A chondroitin sulfate-containing mixture is used for the repair of bone defects; this promotes the healing of the connective tissue, mainly on account of the content of aminosugars and increased matrix production caused thereby (WO 98/27988, WO 99/39757). In combination with collagen, plant polysaccharides are used as wound coverings (EP 0140569 A2), and a combination of chitosan and GAGs is described as an agent for the stimulation of the regeneration of hard tissue (WO 96/02259). Collagen-GAG mixtures are produced here by acid coprecipitation, an unstructured precipitate and no defined collagen fibrils comparable to those in the native ECM being formed (U.S. Pat. Nos. 4,448,718, 5,716,411, 6,340,369).
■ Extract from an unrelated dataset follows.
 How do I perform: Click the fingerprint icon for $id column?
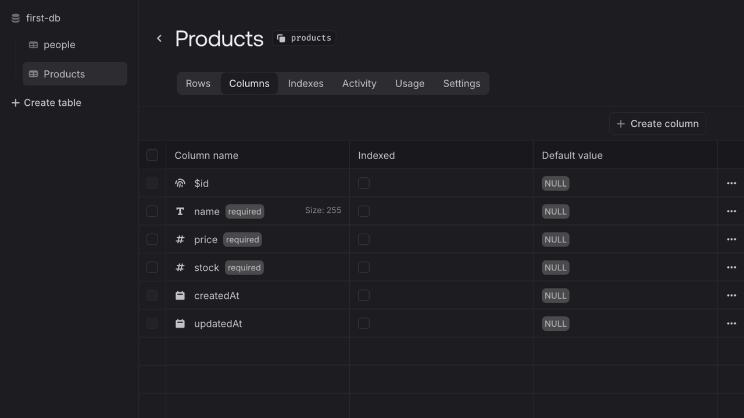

With progressive availability of recombinant growth factors, those osteoinductive factors which actively influence the interactions between implants and surrounding tissue are increasingly of interest for implant applications [Anselme K (2000). Biomaterials 21, 667-68]. In connection with bone healing, the ‘bone morphogenetic proteins’ (BMP 2, 4-7) are particularly interesting since they induce the differentiation of mesenchymal stem cells in chondrocytes and osteoblasts and the formation of new bone [Celeste A J, Taylor R, Yamaji N, Wang J, Ross J, Wozney J M (1994) J. Cell Biochem. 16F, 100; Wozney J M, Rosen (1993). Bone morphogenetic proteins in Mundy, G R, Martin T J (Ed.) Physiology and pharmacology off bone. Handbook of experimental pharmacology, Vol. 107. Springer Verlag, Berlin, 725-748]. On account of these strong bone-inducing effects, recombinant BMPs are employed in various carrier materials in order to promote and to improve the regeneration of bone. Effective carriers for morphogenetic proteins should bind these, protect against hydrolysis, make possible subsequent, controlled release and promote the associated cell reactions. Moreover, such carriers should be biocompatible and biodegradable. Preferred carrier materials for BMPs are, for example, xenogenic bone matrix (WO 99/39757) or natural tissue subsequently crosslinked with GAGs (WO 01/02030 A2), or HAP, collagen, TCP, methylcellulose, PLA, PGA, and various copolymers (EP 0309241 A2, DE 19890329, EP 0309241 A2, DE 19890906, WO 8904646 A1, DE 19890601). Further applications comprise a crosslinked synthetic polymer which can contain additional components such as GAGs, collagen or bioactive factors (WO 97/22371), or crosslinked collagen mixed with glycosaminoglycans and osteogenic factors (WO 91/18558, WO 97/21447). The collagen-GAG mixture is in this case likewise produced by acid coprecipitation.
The use of recombinant growth factors is associated with great disadvantages. Since the recombinant factors usually have a lower activity than the endogenous factors occurring naturally in the tissue, in order to achieve an effect in vivo unphysiologically high doses are necessary. The administration of recombinant factors can only simulate the action of endogenous factors very incompletely.
By the use of factors which promote the action of the BMPs (Bone morphogenetic protein), or by the use of cells which can express the growth factors in situ, it is attempted to minimize or to circumvent this problem (WO 97/21447, WO 98/25460). Further problems can result from the fact that receptors for BMP occur in many different tissues; the function of these growth factors is thus not limited to the bone.